[Data extracts — start]
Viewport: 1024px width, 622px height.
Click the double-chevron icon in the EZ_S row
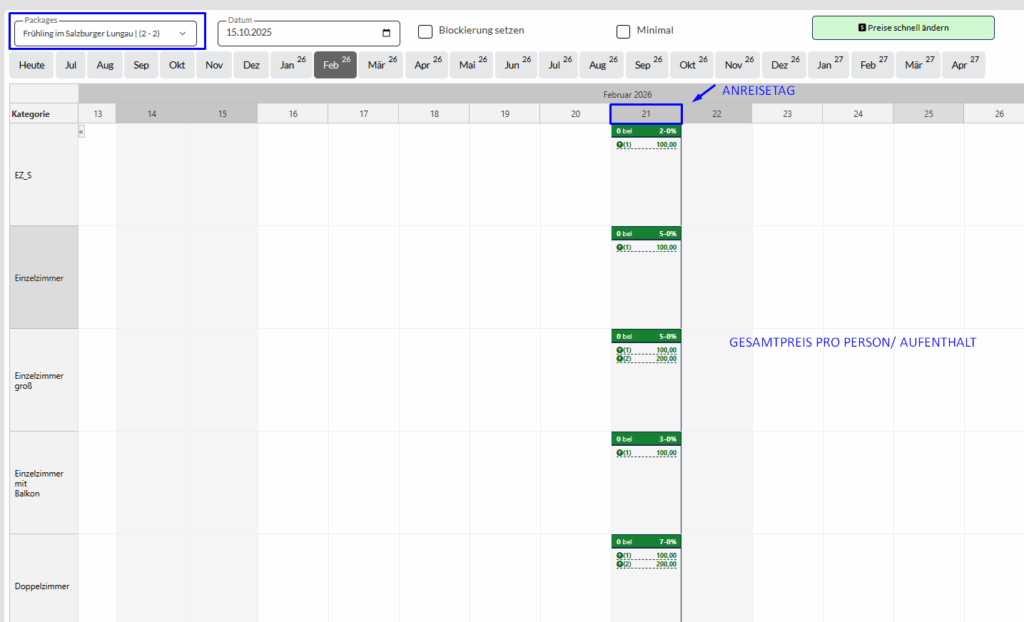82,132
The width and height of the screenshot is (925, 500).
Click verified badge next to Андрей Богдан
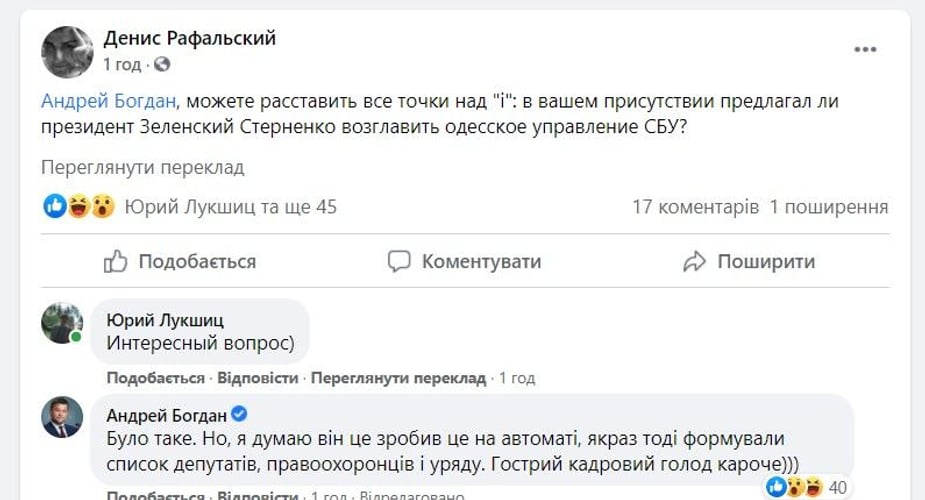[x=239, y=414]
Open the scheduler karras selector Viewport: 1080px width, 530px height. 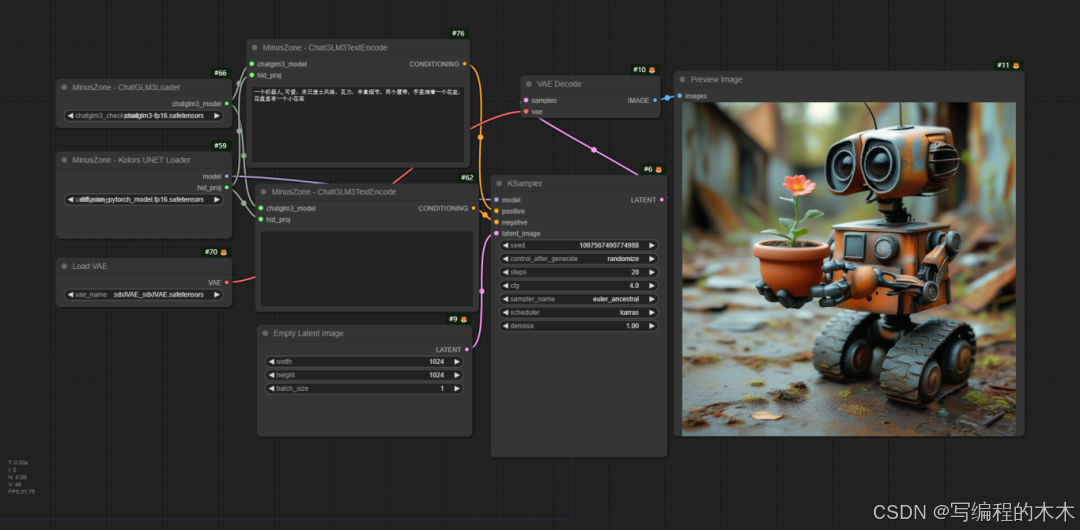click(579, 312)
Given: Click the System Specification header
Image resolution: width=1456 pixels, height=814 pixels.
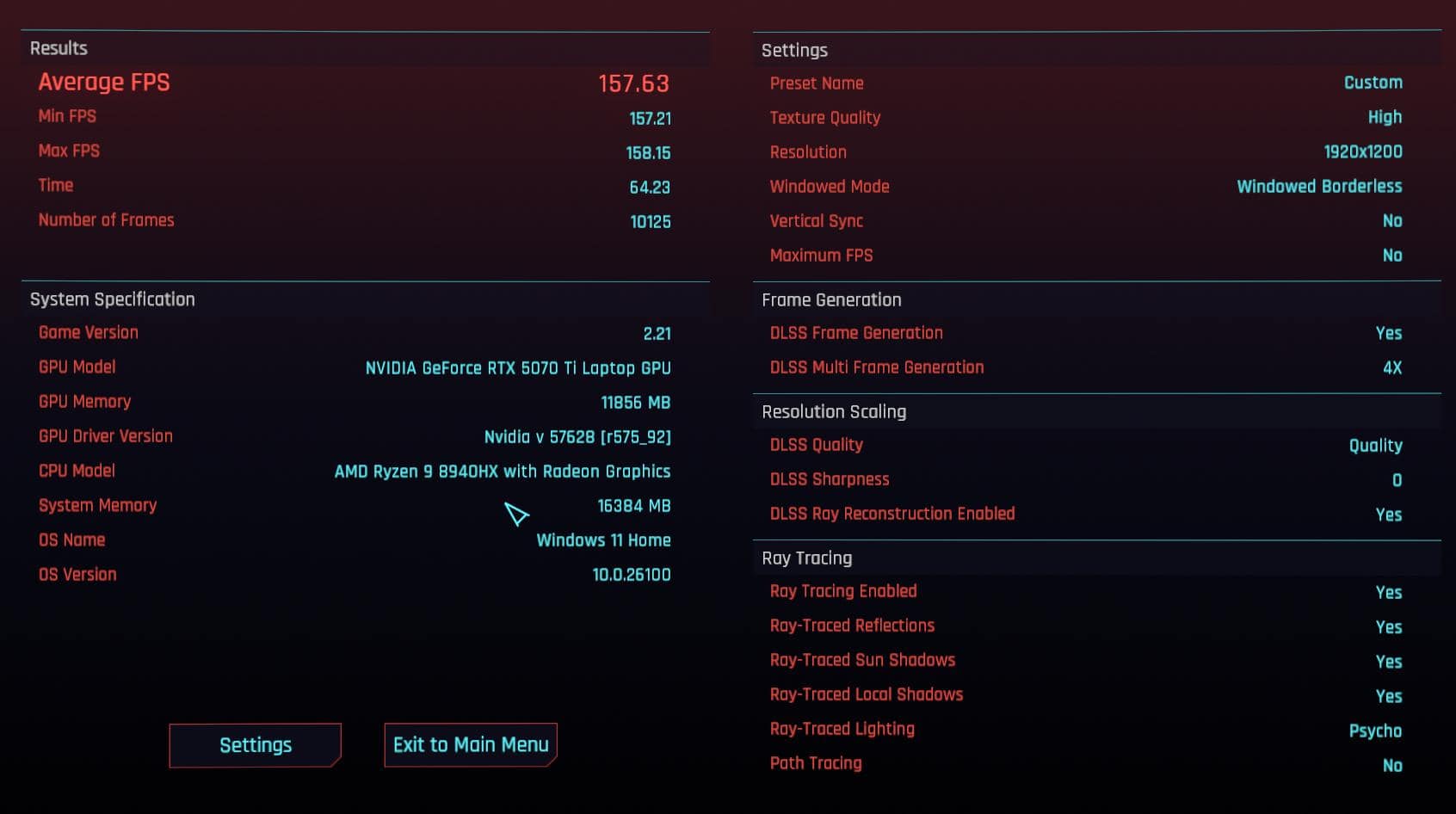Looking at the screenshot, I should pyautogui.click(x=112, y=299).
[Data extracts — finish]
| About this task |
The copy has to start at the line that contains "Given: Click the System Specification header" and end at the last line of the material above, matching the original exactly and holding no pictures.

| Response |
Given: Click the System Specification header
Image resolution: width=1456 pixels, height=814 pixels.
Looking at the screenshot, I should pyautogui.click(x=112, y=299).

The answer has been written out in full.